Brandstoftank vullen

  • Gebruik voor de beste resultaten uitsluitend schone, verse, loodvrije benzine met een octaangetal van 87 of hoger (indelingsmethode (R+M)/2).

  • Met zuurstof verrijkte benzine met ten hoogste 10% ethanol of 15% MTBE is geschikt.

  • Geen ethanolmengsels van benzine gebruiken (zoals E15 of E85) met meer dan 10% ethanol per volume. Dit kan leiden tot verminderde prestaties en/of motorschade die mogelijk niet gedekt wordt door de garantie.

  • Geen benzine gebruiken die methanol bevat.

  • Tijdens de winter geen brandstof bewaren in de brandstoftank of in brandstofblikken, tenzij een stabilizer aan de brandstof werd toegevoegd.

  • Meng nooit olie door benzine.

Vul de brandstoftank met verse loodvrije, normale benzine van een bekend merk (Figuur 11).

Important: Om startproblemen te verminderen, moet u het hele seizoen een stabilizer toevoegen aan de benzine. Meng de stabilizer met benzine die niet ouder is dan 30 dagen.

g230458

Het motoroliepeil controleren

OnderhoudsintervalOnderhoudsprocedure
Bij elk gebruik of dagelijks
  • Het motoroliepeil controleren.
    1. Plaats de machine op een horizontaal oppervlak.

    2. Verwijder de peilstok door de dop linksom te draaien en eruit te trekken (Figuur 12).

      g012127
    3. Veeg de peilstok met een schone doek schoon.

    4. Steek de peilstok in de vulbuis, maar draai hem er niet in. Verwijder dan de peilstok.

    5. Lees het oliepeil af van de peilstok (Figuur 12).

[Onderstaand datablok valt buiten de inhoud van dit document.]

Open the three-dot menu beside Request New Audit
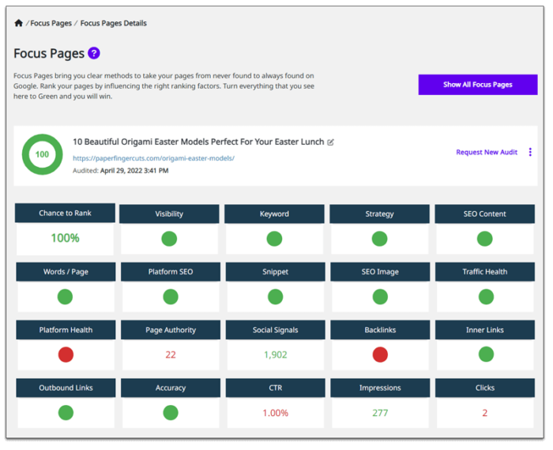530,152
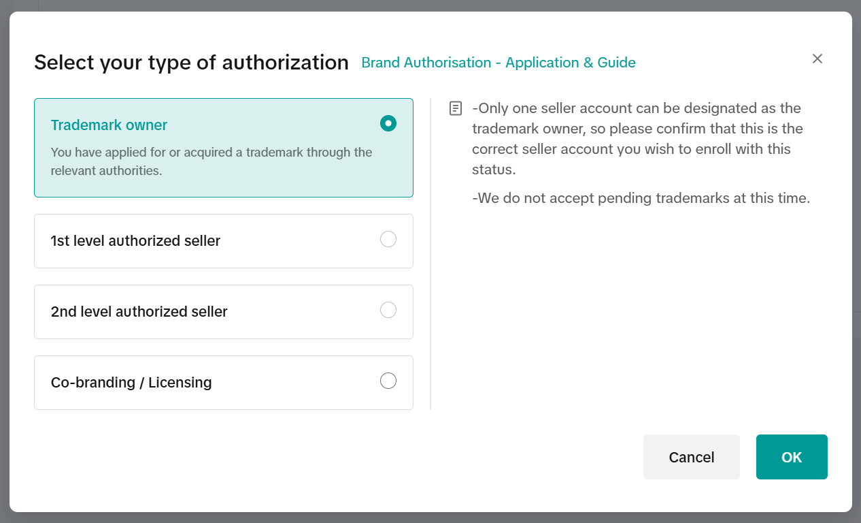Click the 1st level authorized seller label
This screenshot has height=523, width=861.
coord(135,241)
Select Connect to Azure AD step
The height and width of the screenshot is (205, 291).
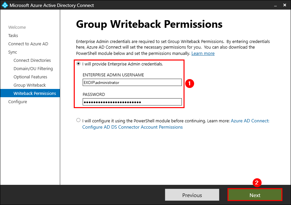(x=28, y=44)
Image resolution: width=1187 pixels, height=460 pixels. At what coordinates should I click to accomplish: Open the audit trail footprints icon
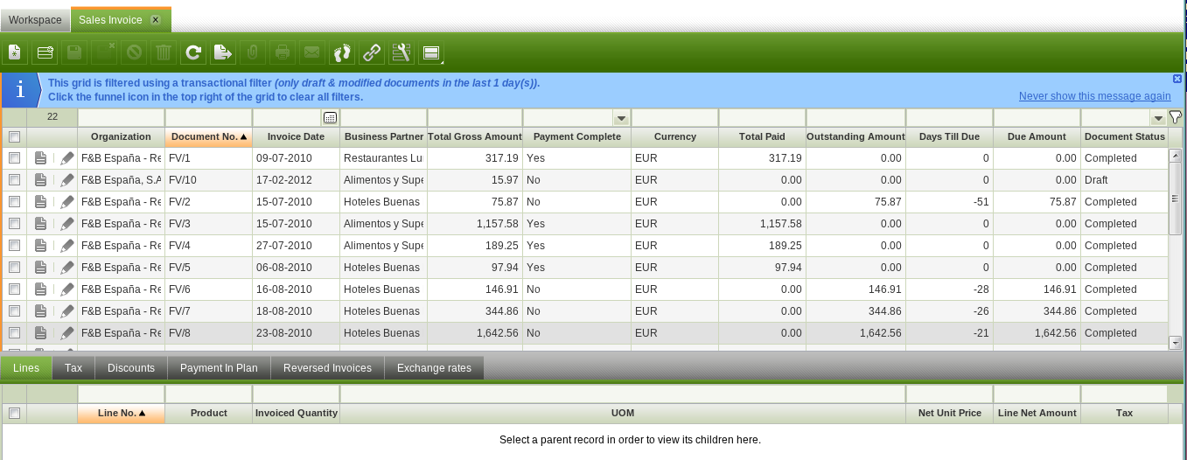[x=342, y=53]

      • Als het oliepeil op de peilstok te laag is (Figuur 12), giet dan voorzichtig een kleine hoeveelheid SAE 30 of SAE 10W-30 reinigingsolie in de vulbuis, wacht 3 minuten en herhaal stappen 3 tot en met 5 totdat de peilstok het juiste peil aangeeft.

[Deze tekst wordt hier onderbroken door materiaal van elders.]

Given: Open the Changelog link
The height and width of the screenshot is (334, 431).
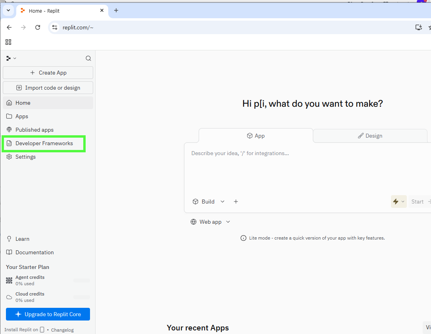Looking at the screenshot, I should point(62,330).
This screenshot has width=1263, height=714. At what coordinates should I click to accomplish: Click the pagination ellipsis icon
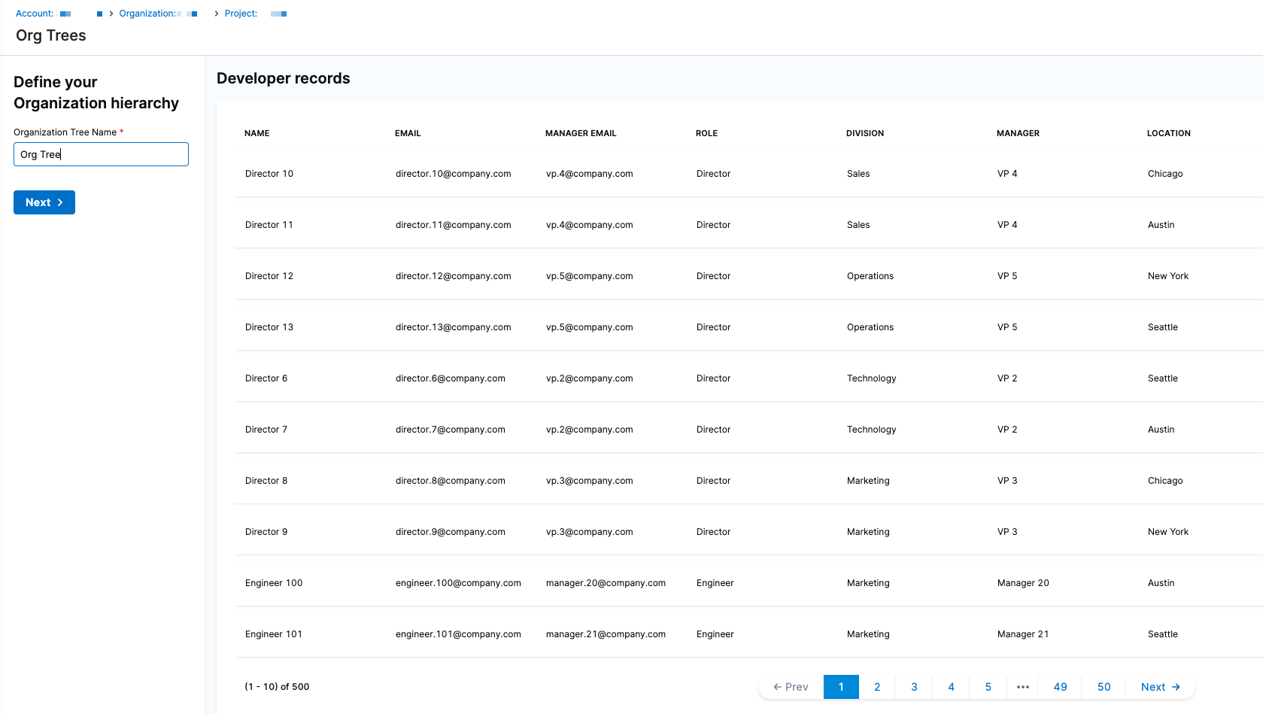pos(1023,687)
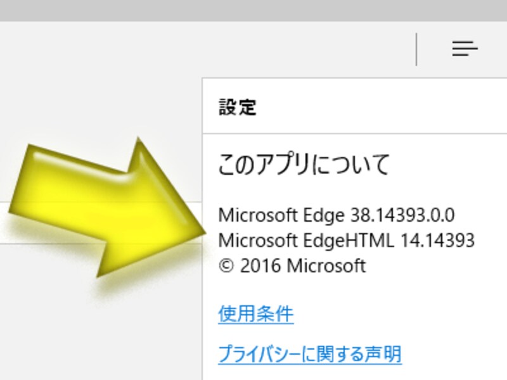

      • Als het oliepeil op de peilstok te hoog is (Figuur 12), tapt u de overtollige olie af totdat de peilstok het juiste peil aangeeft, zie De motorolie verversen.

      Important: Als het oliepeil in het motor te hoog of te laag is en u laat de motor toch draaien, kunt u deze beschadigen.

    6. Plaats de peilstok goed in de vulbuis.

    Hoogte van handgreep instellen

    U kunt de handgreep hoger of lager zetten in een stand die u comfortabel vindt.

    Draai aan de handgreepvergrendeling, verplaats de handgreep naar één van de drie standen en vergrendel de handgreep (Figuur 13).

    g007284

    De maaihoogte instellen

    Zet de maaihoogte op de gewenste stand. Zet alle maaihoogtehendels op dezelfde hoogte. Zie (Figuur 14) voor het hoger en lager stellen van de machine.

    g012130

    Important: De maaihoogte-instellingen zijn 25 mm, 38 mm, 51 mm, 64 mm, 83 mm, 95 mm en 108 mm.

    Tijdens gebruik

    Veiligheid tijdens gebruik

    Algemene veiligheid

    • Draag geschikte kleding en uitrusting, zoals oogbescherming, een lange broek, stevige schoenen met een gripvaste zool en gehoorbescherming. Draag lang haar niet los, steek losse kledingstukken goed vast en draag geen bungelende juwelen.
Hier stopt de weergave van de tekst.